* _Extracted material_:
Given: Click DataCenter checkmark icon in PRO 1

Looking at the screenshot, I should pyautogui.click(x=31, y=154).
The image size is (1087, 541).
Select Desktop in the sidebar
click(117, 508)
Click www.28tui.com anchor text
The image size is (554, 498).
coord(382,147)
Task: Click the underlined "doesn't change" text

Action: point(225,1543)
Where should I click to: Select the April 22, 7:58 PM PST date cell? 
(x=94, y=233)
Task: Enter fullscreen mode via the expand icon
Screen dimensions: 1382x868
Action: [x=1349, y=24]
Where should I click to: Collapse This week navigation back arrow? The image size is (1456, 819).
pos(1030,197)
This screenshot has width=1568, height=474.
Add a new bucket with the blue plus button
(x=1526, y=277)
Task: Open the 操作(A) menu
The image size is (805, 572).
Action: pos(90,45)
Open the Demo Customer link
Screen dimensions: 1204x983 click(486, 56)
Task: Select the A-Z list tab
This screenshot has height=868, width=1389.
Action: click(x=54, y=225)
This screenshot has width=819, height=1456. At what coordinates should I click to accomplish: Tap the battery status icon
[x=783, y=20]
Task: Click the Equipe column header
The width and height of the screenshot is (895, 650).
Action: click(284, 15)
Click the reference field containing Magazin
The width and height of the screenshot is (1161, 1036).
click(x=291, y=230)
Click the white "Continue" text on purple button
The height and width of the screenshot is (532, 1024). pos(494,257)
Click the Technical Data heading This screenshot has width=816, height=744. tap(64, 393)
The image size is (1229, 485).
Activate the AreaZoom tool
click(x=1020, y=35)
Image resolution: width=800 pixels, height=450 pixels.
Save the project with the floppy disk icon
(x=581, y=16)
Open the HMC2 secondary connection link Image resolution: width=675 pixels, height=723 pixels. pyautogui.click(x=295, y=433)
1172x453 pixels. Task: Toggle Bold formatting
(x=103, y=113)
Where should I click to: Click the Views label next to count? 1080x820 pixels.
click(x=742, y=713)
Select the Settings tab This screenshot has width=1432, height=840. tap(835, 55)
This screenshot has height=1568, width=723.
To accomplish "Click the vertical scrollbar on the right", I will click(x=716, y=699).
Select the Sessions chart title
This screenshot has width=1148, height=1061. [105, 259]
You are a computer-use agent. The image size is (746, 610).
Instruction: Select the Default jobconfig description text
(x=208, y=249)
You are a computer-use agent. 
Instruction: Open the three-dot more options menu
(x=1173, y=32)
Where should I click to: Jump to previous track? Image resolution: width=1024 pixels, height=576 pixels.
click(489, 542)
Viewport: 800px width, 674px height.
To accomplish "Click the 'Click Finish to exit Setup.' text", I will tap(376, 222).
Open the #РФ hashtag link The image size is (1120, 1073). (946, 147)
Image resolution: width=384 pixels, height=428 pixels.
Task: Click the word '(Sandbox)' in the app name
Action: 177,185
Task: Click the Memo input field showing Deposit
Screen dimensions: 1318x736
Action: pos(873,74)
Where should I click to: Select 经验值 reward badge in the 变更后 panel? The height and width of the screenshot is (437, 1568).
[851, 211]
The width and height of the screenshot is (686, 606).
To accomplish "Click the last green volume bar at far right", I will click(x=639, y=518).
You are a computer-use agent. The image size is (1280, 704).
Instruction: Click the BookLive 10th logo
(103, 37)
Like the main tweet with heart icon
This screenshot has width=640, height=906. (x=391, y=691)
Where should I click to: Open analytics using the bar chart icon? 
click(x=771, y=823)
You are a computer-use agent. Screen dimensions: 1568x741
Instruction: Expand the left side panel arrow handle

* _Task prompt_: The word "right" appears in some of the lines above. Copy those lines.

* _Result of the task_:
To accomplish "Click the vertical scrollbar on the right", I will click(x=716, y=699).
To accomplish "Click the last green volume bar at far right", I will click(x=639, y=518).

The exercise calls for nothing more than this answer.